Brian A. Dusseault, Panama City, Fla., for plaintiff-appellant.

Robert M. Young, Asst. Counsel, Intern. Chemical Workers Union, Akron, Ohio, for Intern. Chemical Workers Union.

Wade B. Perry, Mobile, Ala., for Arizona Chemical Co.

Pilacek, Egan, Cohen & Williams, Thomas J. Pilacek, Orlando, Fla., for Intern. Chemical Workers Union Local No. 328.

Appeals from the United States District Court for the Northern District of Florida.

Before RONEY and CLARK, Circuit Judges, and TUTTLE, Senior Circuit Judge.

PER CURIAM:


The original panel opinion in this case1  was vacated to be reviewed by the en banc court of this Circuit which withheld its ruling pending the Supreme Court's decision in DelCostello v.

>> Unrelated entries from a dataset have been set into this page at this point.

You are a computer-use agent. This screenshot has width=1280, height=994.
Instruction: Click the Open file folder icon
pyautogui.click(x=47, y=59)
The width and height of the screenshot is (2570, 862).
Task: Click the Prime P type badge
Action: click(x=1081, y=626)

International Brotherhood of Teamsters, --- U.S. ----, 103 S. Ct. 2281, 76 L. Ed. 2d 476 (1983). It has now been remanded, 712 F.2d 456, to the panel for reconsideration in light of DelCostello.

The issue before us in our prior hearing was the applicable statute of limitations to an employee's suit against an employer and a union alleging a breach by the employer of a collective bargaining agreement and a breach by the union of its duty of fair representation in its handling of the subsequent grievance procedure against the employer. The trial court had dismissed the plaintiff-employee's claims against both the union and the employer for lack of timeliness. Based on the Supreme Court's ruling in United Parcel Service, Inc. v. Mitchell, 451 U.S. 56, 101 S. Ct. 1559, 67 L. Ed. 2d 732 (1981), we held that the employee's claim against the employer was governed by Florida's 90-day statute of limitations for the vacation of an arbitration award. Fla.Stat.Ann. § 682.13(2). In the absence of guidance from the Supreme Court on the applicable statute of limitations to the fair representation claim, we applied Florida's four-year statute of limitations for negligence and intentional torts. Since the employee in the present case had brought his collective bargaining/fair representation claims within four months of the injuries complained of, we reversed the district court's dismissal of the suit against the union and affirmed the dismissal as to the employer.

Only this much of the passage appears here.